(BRIEF A): In the interview transcript, retype everything from "This interview represents" down to "grew and so on?".
════════════════
Interviewer: Frank Heimans,
            for Baulkham Hills Shire Council

Date of Interview: 31 Oct 2007

Transcription: Glenys Murray, Nov 2007

This interview represents the personal recollections, views and opinions of the interviewee

Now your paternal grandfather’s name was Richard John Cox, wasn’t it?

That’s right.

What do you know about him? Tell me a bit more about his farming activities and what he grew and so on?

I always remember him as an orchardist and a poultry farmer. He was living on a forty acre property and the house was about twenty three acres and on the opposite side of the road of Cattai Ridge Road he had a vacant seventeen acre block. Which consisted of a fruit packing shed and some chook pens and orange and mandarin orchards, down the back he had a very nice piece of soil where he would grow sorghum and corn. He used to have a draught horse and a slide and a spring cart and I always remember him going down with the old horse. One of them was called Bill. He would go down there on this slide and cut by hand with a corn chopping knife thing the stuff to bring back up to the shed to chaff it up for green feed for his chooks. Also help feed his horse and probably any other animals he had on the place. So as we grew up I remember he taught myself and my cousin, Richard Cox, next door we’re only four months difference in age. He taught us to swim in the dam down the back of this property. Then when we were playing tennis and things like this, he built a tennis court on the family home. He also used to take us, we used to go shooting ducks and rabbits and things and he’d take us regularly shooting. Probably taught us how to shoot, we really look back and appreciate the time he gave us.
════════════════
(BRIEF B): Echo the records from the line containing "Where should I click to: Open KMPlayer" down to the line containing "pyautogui.click(x=208, y=109)", with both of those lines included.
════════════════
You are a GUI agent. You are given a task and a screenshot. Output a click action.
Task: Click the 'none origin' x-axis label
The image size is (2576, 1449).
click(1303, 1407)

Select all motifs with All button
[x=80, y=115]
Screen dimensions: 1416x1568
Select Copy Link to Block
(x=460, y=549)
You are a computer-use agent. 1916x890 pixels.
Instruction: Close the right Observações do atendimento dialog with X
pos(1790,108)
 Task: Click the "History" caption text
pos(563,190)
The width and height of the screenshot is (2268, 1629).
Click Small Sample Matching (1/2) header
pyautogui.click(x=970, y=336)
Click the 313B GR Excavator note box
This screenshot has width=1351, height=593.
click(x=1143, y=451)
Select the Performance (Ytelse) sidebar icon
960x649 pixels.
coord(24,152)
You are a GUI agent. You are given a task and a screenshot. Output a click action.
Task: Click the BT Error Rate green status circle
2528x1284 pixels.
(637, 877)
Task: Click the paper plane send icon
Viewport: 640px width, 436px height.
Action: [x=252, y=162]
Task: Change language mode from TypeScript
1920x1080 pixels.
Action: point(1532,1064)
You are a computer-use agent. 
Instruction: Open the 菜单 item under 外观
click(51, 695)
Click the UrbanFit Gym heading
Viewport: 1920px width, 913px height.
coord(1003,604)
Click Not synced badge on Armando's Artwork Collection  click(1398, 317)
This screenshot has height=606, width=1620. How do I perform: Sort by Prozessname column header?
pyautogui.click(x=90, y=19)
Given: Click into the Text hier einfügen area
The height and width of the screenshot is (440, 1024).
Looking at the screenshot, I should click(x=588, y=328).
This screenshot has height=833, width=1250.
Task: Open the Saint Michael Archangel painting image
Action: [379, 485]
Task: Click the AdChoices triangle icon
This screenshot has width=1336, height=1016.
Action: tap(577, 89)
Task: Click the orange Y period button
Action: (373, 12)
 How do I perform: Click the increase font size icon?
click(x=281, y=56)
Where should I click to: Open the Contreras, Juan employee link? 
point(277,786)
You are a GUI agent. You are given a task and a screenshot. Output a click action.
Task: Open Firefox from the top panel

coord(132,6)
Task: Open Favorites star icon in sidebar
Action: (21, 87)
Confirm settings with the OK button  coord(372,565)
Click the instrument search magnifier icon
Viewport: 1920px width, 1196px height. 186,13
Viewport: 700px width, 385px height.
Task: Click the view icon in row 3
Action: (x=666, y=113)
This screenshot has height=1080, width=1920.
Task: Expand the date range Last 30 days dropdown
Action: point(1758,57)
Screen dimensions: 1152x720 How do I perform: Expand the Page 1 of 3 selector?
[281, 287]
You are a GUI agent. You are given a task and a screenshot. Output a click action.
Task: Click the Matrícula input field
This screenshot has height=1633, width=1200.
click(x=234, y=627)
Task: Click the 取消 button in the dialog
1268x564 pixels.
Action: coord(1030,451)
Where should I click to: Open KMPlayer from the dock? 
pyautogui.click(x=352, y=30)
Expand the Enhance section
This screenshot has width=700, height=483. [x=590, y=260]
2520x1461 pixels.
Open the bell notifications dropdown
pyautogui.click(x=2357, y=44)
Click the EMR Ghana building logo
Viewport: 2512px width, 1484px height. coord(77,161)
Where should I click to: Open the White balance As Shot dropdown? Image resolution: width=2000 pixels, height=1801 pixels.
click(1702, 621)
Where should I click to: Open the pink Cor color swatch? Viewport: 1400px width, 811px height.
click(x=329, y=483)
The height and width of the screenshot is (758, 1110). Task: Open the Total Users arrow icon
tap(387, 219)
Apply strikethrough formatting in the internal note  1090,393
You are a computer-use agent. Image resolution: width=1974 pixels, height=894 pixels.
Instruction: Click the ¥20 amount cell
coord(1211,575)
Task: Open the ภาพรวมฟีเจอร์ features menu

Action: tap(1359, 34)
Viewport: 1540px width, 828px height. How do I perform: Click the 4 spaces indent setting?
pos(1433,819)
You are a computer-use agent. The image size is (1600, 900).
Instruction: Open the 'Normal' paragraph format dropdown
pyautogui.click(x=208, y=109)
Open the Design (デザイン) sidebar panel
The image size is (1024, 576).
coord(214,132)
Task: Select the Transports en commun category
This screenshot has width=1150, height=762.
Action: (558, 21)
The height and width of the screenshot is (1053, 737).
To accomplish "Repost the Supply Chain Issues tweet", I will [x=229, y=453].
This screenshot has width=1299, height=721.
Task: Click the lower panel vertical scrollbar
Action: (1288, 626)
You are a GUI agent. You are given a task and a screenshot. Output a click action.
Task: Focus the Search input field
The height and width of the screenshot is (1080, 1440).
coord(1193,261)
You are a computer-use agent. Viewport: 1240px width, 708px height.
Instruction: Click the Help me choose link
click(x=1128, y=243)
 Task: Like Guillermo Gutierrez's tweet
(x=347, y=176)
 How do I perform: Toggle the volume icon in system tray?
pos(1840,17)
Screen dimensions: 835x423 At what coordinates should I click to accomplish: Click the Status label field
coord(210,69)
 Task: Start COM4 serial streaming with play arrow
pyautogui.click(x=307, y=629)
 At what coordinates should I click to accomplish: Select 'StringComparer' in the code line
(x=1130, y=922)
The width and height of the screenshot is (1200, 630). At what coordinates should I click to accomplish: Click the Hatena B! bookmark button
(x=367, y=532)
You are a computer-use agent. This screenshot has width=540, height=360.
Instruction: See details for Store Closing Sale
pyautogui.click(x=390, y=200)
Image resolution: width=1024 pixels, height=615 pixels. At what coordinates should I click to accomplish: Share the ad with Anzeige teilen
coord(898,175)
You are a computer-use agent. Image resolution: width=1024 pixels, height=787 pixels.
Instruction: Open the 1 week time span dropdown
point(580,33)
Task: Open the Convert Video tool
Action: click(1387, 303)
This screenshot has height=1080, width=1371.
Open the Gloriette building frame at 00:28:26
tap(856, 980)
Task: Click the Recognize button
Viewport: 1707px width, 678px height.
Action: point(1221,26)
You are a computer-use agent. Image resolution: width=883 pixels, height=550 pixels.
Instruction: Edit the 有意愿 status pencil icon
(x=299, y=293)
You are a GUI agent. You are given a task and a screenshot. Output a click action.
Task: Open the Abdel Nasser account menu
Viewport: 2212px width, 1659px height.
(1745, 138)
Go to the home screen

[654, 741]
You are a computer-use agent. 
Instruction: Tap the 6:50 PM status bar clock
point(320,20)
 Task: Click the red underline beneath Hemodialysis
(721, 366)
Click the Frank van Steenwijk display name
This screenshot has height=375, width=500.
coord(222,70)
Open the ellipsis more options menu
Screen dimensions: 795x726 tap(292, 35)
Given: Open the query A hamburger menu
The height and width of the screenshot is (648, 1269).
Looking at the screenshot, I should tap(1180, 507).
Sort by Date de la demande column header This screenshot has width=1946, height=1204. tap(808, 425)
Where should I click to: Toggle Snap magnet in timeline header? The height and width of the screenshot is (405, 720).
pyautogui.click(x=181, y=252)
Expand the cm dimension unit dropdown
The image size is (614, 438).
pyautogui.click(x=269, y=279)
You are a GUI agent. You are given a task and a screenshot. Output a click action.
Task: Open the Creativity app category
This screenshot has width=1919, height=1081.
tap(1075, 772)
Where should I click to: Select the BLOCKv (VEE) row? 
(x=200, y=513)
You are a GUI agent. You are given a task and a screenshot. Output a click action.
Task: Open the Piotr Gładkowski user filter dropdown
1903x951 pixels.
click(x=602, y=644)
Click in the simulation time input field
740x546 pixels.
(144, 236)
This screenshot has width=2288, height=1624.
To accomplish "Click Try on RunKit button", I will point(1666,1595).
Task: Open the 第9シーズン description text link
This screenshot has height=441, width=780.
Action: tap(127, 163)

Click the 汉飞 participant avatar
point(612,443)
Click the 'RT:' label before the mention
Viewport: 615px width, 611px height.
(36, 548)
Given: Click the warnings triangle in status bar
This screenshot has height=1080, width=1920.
════════════════
(WORKED SOLUTION A):
This interview represents the personal recollections, views and opinions of the interviewee

Now your paternal grandfather’s name was Richard John Cox, wasn’t it?

That’s right.

What do you know about him? Tell me a bit more about his farming activities and what he grew and so on?

(WORKED SOLUTION B):
Where should I click to: Open KMPlayer from the dock? 
pyautogui.click(x=352, y=30)
Expand the Enhance section
This screenshot has width=700, height=483. [x=590, y=260]
2520x1461 pixels.
Open the bell notifications dropdown
pyautogui.click(x=2357, y=44)
Click the EMR Ghana building logo
Viewport: 2512px width, 1484px height. coord(77,161)
Where should I click to: Open the White balance As Shot dropdown? Image resolution: width=2000 pixels, height=1801 pixels.
click(1702, 621)
Where should I click to: Open the pink Cor color swatch? Viewport: 1400px width, 811px height.
click(x=329, y=483)
The height and width of the screenshot is (758, 1110). Task: Open the Total Users arrow icon
tap(387, 219)
Apply strikethrough formatting in the internal note  1090,393
You are a computer-use agent. Image resolution: width=1974 pixels, height=894 pixels.
Instruction: Click the ¥20 amount cell
coord(1211,575)
Task: Open the ภาพรวมฟีเจอร์ features menu

Action: tap(1359, 34)
Viewport: 1540px width, 828px height. How do I perform: Click the 4 spaces indent setting?
pos(1433,819)
You are a computer-use agent. The image size is (1600, 900).
Instruction: Open the 'Normal' paragraph format dropdown
pyautogui.click(x=208, y=109)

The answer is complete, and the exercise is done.